[Screenshot grounding data]
──────────────────────────────

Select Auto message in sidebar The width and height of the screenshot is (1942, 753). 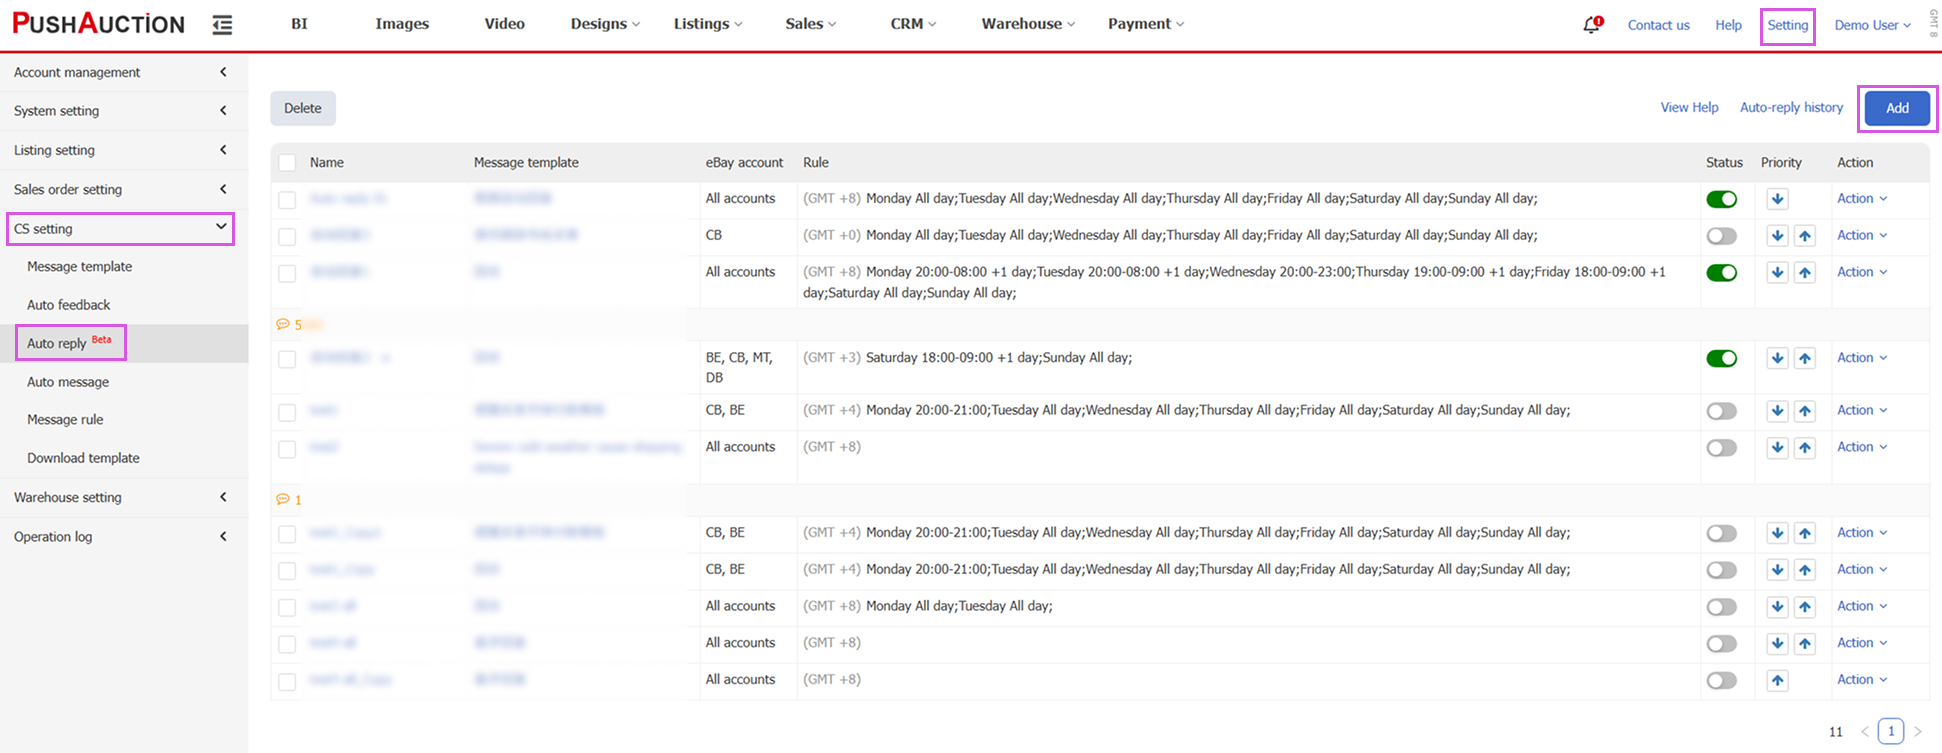tap(68, 382)
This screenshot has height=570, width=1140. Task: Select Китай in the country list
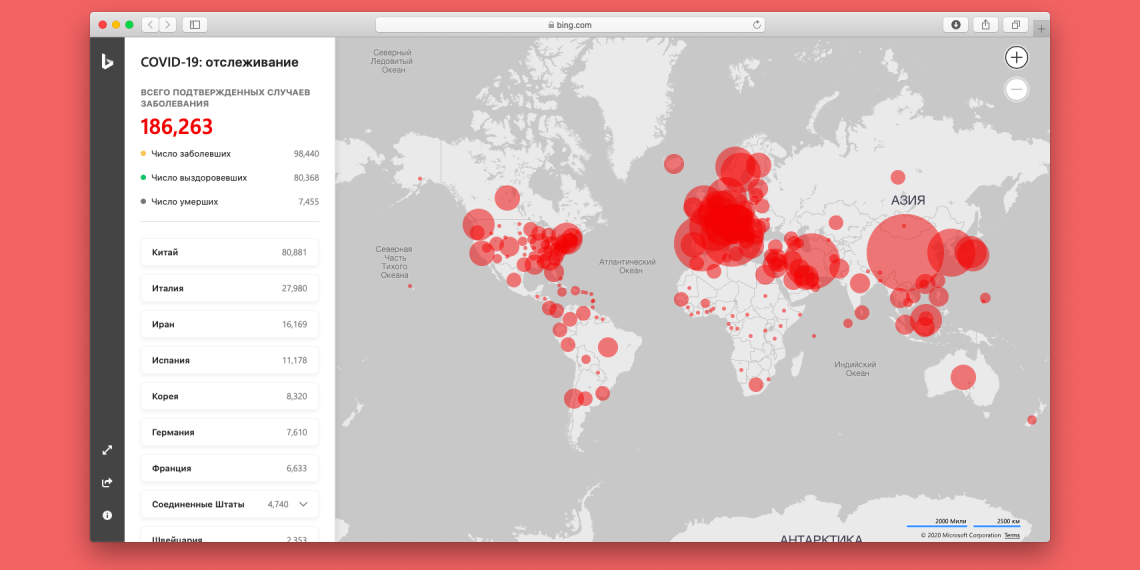pyautogui.click(x=229, y=252)
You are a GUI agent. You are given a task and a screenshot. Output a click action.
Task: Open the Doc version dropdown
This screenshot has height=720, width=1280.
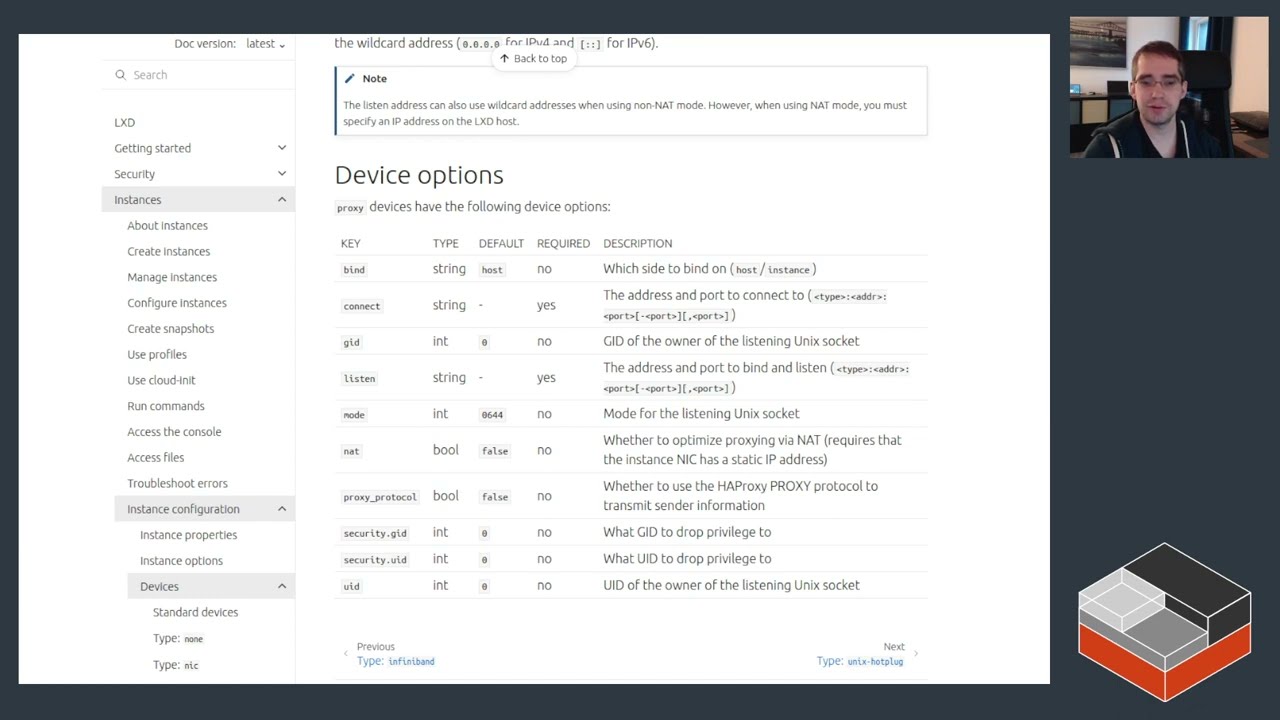[x=265, y=44]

──────────────────────────────

### What you should do:
Beginning with the line where "This screenshot has height=570, width=1140." appears, restate word for word every line down to the last one in the data, but keep the pictures out.

### Reply:
This screenshot has height=570, width=1140. Task: Select Китай in the country list
pyautogui.click(x=229, y=252)
You are a GUI agent. You are given a task and a screenshot. Output a click action.
Task: Open the Doc version dropdown
This screenshot has height=720, width=1280.
[x=265, y=44]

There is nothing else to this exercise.